Problem requirements: Reproduce exactly the entries from the "This screenshot has height=1568, width=762." line to the end. Skip all pictures.

Data records:
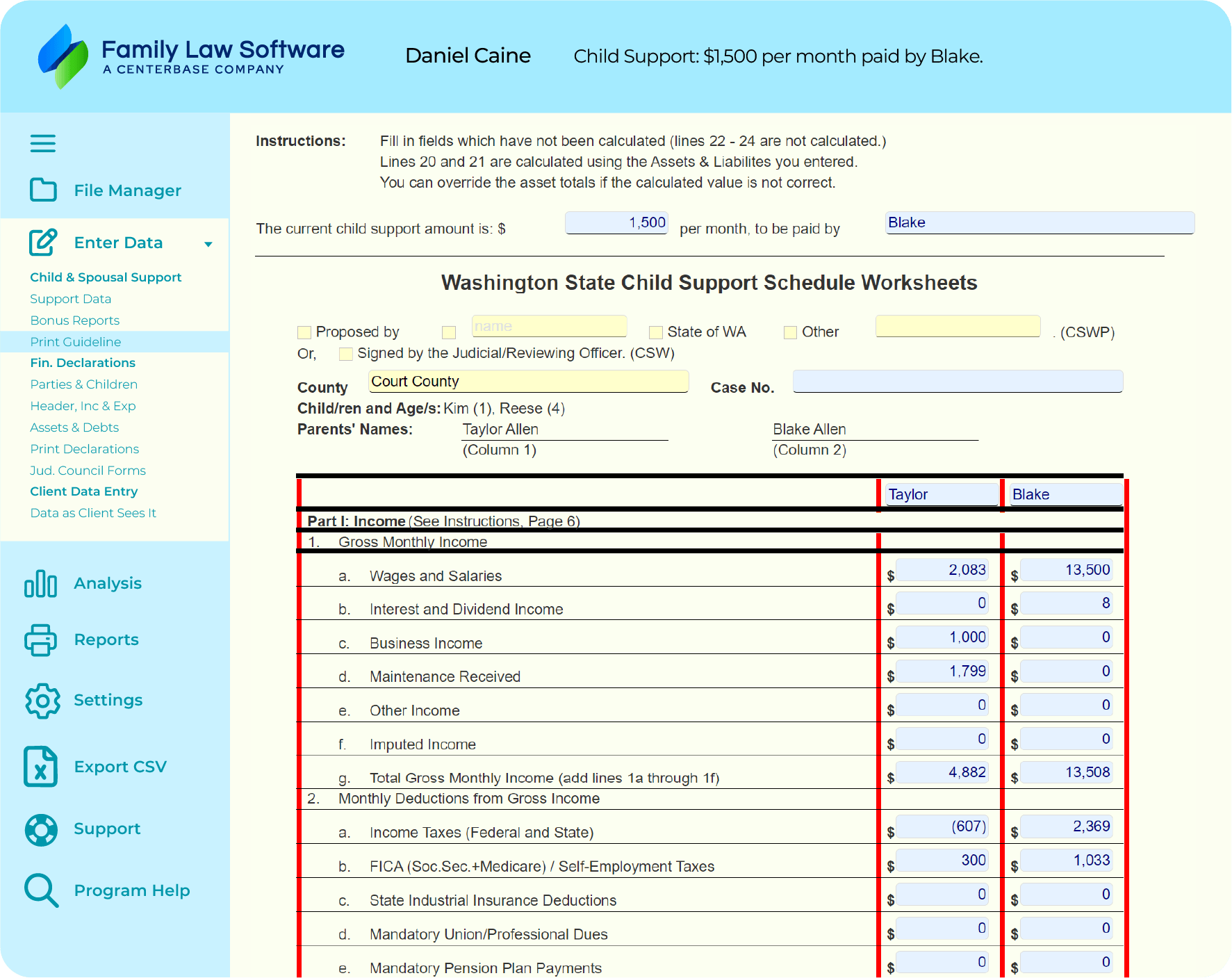Click the hamburger menu icon
The image size is (1232, 978).
[42, 143]
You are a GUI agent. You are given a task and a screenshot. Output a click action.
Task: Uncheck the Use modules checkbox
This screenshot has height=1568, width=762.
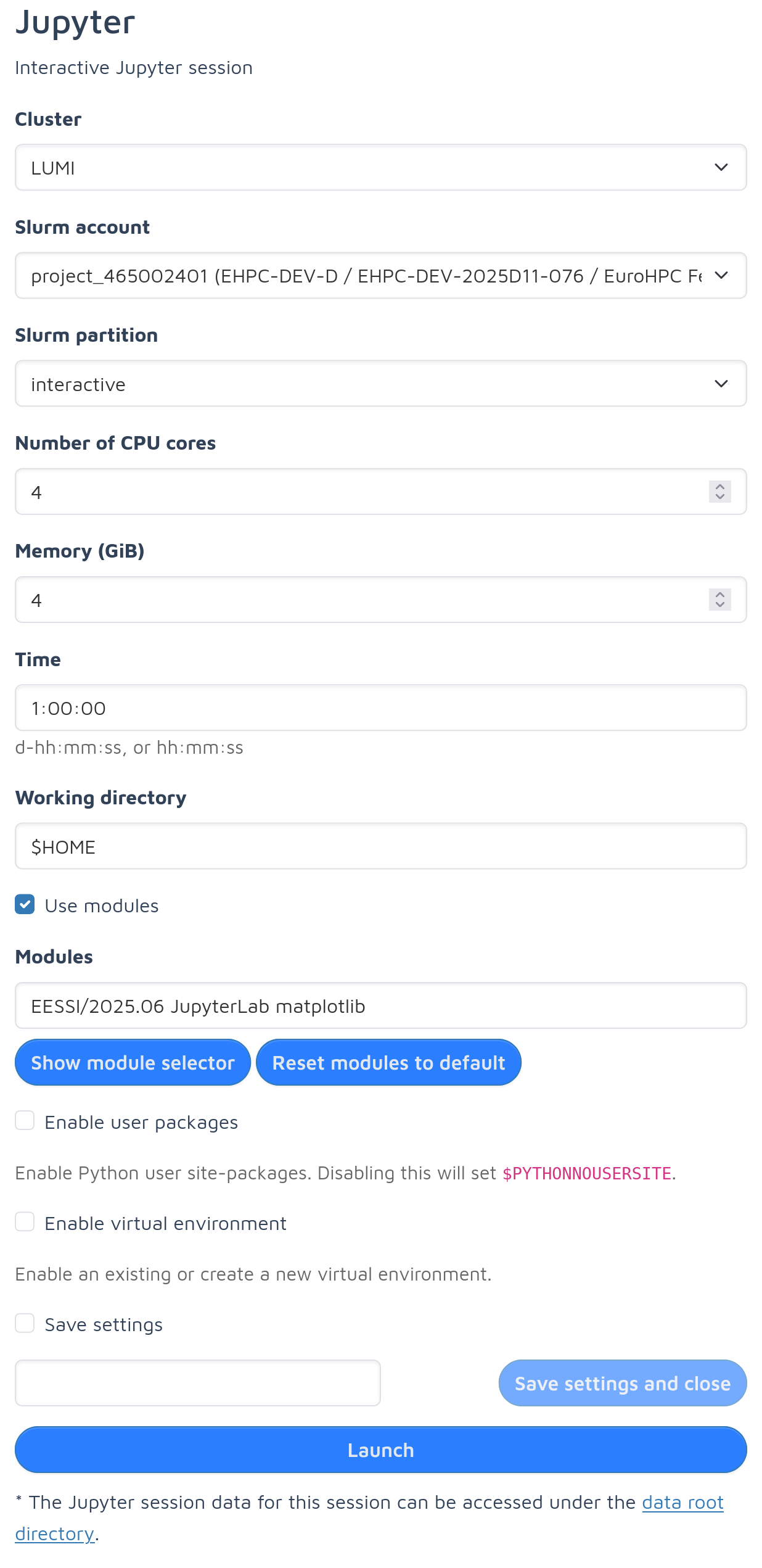25,905
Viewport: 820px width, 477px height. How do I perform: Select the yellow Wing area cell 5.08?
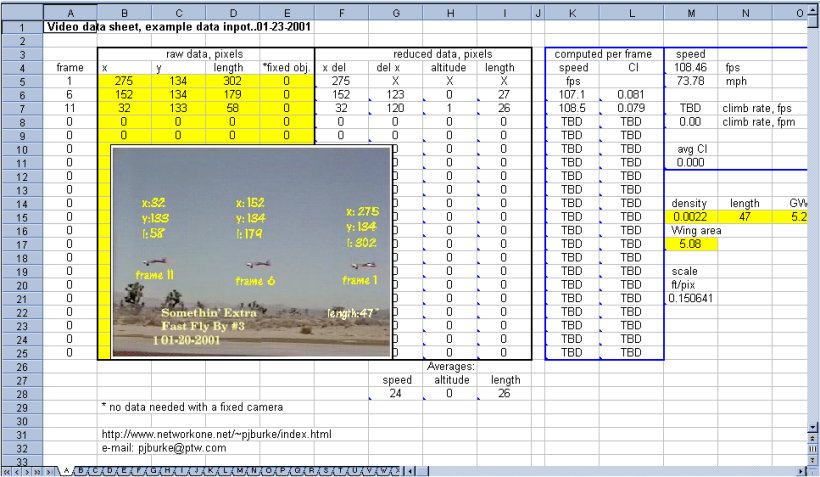[x=689, y=243]
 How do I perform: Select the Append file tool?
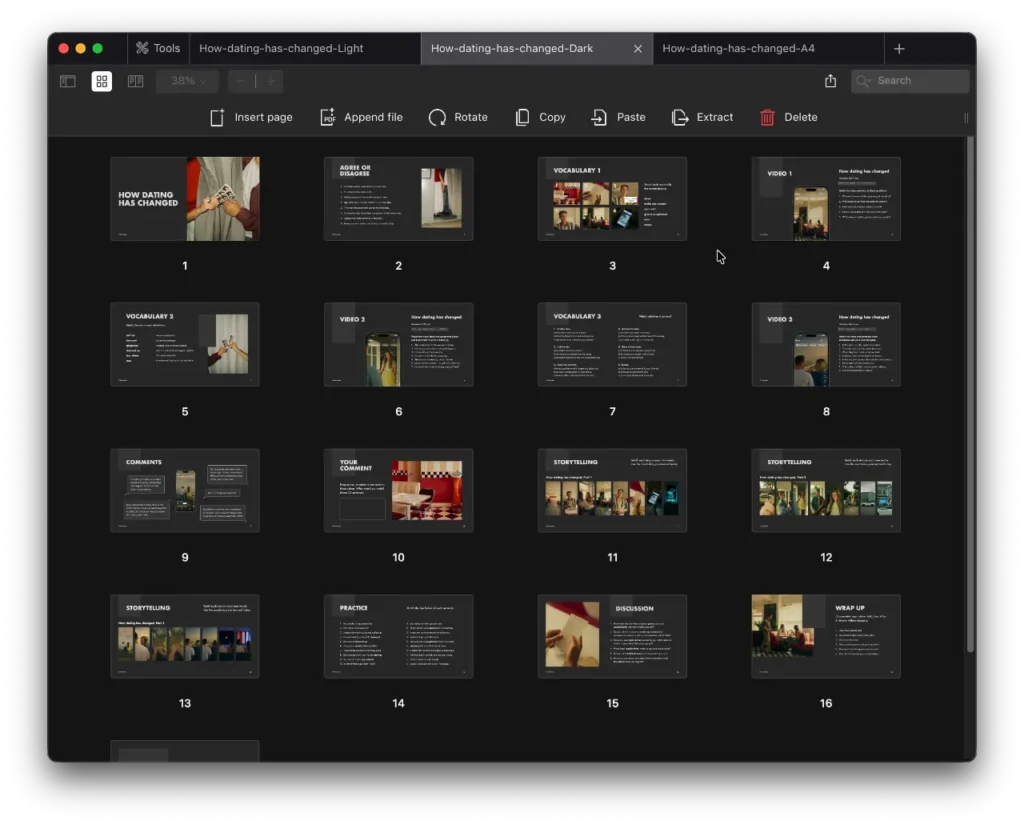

Written answer:
This screenshot has height=1568, width=762.
25,905
Viewport: 820px width, 477px height. How do I perform: Select the yellow Wing area cell 5.08?
[x=689, y=243]
 How do I perform: Select the Append file tool?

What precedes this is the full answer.